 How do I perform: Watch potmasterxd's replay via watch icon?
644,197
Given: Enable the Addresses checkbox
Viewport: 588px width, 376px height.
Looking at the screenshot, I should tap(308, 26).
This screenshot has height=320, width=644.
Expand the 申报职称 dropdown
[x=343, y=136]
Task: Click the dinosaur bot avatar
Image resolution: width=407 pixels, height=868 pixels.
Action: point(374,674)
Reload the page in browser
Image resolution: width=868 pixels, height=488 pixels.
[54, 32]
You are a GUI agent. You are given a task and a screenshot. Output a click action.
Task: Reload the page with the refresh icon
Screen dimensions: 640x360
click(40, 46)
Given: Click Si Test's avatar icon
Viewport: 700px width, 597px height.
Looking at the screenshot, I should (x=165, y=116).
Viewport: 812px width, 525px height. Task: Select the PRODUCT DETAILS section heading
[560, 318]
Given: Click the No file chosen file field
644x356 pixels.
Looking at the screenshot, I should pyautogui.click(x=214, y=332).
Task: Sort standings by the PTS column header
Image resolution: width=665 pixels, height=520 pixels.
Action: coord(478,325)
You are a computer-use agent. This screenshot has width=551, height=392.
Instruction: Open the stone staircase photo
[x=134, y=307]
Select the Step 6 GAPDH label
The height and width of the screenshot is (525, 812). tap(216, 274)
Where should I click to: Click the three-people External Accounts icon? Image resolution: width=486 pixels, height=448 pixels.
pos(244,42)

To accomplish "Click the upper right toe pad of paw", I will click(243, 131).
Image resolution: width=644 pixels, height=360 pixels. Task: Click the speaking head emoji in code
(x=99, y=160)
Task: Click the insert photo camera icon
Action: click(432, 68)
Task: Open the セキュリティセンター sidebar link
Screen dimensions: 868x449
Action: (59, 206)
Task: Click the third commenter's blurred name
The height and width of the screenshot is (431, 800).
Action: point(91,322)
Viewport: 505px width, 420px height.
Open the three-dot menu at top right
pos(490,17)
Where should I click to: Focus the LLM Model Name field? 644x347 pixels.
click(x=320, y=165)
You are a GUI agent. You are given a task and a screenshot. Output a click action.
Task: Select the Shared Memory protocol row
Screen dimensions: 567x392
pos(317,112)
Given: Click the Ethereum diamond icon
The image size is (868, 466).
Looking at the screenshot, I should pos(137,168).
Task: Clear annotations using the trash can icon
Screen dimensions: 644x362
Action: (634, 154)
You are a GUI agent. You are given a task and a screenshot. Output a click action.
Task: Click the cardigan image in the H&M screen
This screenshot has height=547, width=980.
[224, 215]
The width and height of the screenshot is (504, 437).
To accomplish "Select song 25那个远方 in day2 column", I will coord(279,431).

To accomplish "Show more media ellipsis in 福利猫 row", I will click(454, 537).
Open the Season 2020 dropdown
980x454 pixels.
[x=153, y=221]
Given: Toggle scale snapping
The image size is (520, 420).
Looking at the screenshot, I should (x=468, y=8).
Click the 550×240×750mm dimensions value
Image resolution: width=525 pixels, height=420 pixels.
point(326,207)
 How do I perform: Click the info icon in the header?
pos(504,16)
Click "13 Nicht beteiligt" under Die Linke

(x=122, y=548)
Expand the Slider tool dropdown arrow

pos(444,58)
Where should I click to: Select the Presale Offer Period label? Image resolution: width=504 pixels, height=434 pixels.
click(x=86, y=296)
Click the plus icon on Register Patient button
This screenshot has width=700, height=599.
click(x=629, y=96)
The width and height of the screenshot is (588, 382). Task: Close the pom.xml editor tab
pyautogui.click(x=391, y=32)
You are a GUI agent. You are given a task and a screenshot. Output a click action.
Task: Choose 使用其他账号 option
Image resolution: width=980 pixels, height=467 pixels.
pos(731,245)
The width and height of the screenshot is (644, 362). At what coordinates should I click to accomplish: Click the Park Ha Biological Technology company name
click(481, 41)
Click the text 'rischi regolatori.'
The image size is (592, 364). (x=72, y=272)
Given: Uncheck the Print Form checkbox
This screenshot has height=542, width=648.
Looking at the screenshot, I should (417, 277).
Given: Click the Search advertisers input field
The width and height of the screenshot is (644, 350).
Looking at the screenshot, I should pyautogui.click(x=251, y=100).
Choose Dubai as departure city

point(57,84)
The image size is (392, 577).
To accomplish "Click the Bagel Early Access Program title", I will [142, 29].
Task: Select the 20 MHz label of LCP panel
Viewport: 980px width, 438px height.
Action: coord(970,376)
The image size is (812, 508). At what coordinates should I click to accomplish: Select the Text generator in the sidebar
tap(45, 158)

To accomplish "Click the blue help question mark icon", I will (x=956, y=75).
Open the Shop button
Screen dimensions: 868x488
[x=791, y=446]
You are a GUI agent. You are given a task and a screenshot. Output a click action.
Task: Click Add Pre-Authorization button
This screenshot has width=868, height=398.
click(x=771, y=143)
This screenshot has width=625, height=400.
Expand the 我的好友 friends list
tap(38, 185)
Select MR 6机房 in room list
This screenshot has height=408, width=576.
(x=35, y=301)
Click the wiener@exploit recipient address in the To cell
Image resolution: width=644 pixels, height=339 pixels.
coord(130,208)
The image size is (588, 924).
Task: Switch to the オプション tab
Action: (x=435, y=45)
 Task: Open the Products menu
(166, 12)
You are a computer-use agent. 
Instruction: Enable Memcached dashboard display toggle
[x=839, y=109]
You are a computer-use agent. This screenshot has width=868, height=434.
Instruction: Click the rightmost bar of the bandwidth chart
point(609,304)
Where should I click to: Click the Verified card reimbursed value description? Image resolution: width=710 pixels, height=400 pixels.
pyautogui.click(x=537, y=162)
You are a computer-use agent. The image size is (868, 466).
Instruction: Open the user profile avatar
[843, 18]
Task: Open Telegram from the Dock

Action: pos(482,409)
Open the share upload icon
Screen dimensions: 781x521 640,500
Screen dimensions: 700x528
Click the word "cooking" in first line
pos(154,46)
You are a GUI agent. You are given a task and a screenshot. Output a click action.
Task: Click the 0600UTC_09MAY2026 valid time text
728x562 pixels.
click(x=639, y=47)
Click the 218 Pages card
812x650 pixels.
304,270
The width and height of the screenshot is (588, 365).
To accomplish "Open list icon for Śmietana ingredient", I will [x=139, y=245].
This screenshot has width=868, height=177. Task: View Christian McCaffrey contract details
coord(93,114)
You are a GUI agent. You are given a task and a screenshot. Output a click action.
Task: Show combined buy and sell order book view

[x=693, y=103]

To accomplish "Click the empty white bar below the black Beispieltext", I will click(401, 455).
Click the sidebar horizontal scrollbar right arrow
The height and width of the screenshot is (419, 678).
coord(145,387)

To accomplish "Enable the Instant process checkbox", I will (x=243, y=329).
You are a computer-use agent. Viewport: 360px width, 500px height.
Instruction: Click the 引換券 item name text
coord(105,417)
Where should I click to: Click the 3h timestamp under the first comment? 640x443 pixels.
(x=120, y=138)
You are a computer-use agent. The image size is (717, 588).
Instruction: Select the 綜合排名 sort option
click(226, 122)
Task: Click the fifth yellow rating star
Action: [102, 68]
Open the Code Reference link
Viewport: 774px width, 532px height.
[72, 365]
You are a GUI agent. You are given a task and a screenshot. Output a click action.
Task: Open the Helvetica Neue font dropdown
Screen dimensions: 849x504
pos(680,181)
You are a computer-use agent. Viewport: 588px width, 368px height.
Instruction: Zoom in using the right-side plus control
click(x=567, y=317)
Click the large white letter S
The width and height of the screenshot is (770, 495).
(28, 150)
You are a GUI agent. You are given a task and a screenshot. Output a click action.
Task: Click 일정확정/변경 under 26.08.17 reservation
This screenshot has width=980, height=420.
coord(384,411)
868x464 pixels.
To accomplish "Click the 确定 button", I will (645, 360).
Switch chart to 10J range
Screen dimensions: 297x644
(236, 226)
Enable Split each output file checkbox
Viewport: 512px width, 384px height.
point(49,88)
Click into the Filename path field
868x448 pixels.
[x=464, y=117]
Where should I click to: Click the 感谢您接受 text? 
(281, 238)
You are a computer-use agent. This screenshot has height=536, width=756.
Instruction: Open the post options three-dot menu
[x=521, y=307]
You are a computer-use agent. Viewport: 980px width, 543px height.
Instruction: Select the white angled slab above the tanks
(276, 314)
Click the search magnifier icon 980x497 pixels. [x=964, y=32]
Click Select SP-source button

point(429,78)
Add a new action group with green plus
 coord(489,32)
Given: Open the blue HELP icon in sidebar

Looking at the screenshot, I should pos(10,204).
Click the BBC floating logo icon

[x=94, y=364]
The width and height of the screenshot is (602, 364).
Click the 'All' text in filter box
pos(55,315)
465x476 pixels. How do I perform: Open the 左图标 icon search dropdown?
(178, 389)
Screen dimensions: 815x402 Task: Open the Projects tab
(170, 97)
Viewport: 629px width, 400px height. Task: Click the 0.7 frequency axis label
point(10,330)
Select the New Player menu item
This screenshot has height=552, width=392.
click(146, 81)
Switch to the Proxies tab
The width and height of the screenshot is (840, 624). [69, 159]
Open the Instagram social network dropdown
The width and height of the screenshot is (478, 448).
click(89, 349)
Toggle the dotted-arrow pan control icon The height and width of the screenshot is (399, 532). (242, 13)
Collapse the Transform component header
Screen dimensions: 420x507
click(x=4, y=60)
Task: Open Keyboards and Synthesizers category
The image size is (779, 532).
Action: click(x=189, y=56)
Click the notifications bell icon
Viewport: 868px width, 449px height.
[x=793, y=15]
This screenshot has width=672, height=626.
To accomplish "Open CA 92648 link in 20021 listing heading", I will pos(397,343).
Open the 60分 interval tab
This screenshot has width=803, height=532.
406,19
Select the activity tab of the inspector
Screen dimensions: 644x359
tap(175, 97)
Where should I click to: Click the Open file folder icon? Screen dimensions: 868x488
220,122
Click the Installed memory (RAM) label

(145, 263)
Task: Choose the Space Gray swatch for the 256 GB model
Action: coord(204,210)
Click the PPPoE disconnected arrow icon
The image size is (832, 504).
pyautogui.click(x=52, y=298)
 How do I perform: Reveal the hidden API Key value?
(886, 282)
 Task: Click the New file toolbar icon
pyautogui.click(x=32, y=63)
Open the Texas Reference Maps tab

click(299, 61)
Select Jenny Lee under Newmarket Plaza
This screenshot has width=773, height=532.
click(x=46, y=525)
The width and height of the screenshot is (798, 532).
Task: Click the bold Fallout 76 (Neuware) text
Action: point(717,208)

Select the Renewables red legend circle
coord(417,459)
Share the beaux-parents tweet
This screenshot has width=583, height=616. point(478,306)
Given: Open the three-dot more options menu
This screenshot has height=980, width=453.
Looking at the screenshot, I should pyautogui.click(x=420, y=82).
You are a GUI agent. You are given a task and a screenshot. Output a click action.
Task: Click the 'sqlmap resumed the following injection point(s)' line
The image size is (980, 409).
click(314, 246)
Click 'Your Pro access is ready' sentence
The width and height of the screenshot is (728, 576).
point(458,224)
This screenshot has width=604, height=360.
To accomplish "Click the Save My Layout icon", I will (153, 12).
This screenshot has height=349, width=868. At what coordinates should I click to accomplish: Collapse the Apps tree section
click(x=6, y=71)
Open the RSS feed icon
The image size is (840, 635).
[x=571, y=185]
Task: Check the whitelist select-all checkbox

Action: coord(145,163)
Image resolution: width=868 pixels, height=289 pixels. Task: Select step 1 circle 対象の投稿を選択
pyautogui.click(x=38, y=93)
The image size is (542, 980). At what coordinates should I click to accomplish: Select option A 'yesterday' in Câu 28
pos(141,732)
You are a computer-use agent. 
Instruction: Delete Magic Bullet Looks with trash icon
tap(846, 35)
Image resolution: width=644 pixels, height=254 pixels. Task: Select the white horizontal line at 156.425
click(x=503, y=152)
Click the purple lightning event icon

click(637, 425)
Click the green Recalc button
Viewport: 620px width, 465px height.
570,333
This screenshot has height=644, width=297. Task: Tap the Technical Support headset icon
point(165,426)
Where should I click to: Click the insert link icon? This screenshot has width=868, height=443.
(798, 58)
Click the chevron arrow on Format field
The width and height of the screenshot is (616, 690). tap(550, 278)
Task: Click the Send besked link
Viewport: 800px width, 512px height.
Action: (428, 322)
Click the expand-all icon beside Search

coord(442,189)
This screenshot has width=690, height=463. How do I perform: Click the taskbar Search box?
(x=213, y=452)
——
■ **Exercise requirements**
Among the records above, only the lines between the line holding "Instruction: Open the user profile avatar" and the line holding "Open the Code Reference link", inclusive, are to be output, exactly as written.

■ **Task solution**
Instruction: Open the user profile avatar
[843, 18]
Task: Open Telegram from the Dock

Action: pos(482,409)
Open the share upload icon
Screen dimensions: 781x521 640,500
Screen dimensions: 700x528
Click the word "cooking" in first line
pos(154,46)
You are a GUI agent. You are given a task and a screenshot. Output a click action.
Task: Click the 0600UTC_09MAY2026 valid time text
728x562 pixels.
click(x=639, y=47)
Click the 218 Pages card
812x650 pixels.
304,270
The width and height of the screenshot is (588, 365).
To accomplish "Open list icon for Śmietana ingredient", I will [x=139, y=245].
This screenshot has width=868, height=177. Task: View Christian McCaffrey contract details
coord(93,114)
You are a GUI agent. You are given a task and a screenshot. Output a click action.
Task: Show combined buy and sell order book view

[x=693, y=103]

To accomplish "Click the empty white bar below the black Beispieltext", I will click(401, 455).
Click the sidebar horizontal scrollbar right arrow
The height and width of the screenshot is (419, 678).
coord(145,387)

To accomplish "Enable the Instant process checkbox", I will (x=243, y=329).
You are a computer-use agent. Viewport: 360px width, 500px height.
Instruction: Click the 引換券 item name text
coord(105,417)
Where should I click to: Click the 3h timestamp under the first comment? 640x443 pixels.
(x=120, y=138)
You are a computer-use agent. The image size is (717, 588).
Instruction: Select the 綜合排名 sort option
click(226, 122)
Task: Click the fifth yellow rating star
Action: [102, 68]
Open the Code Reference link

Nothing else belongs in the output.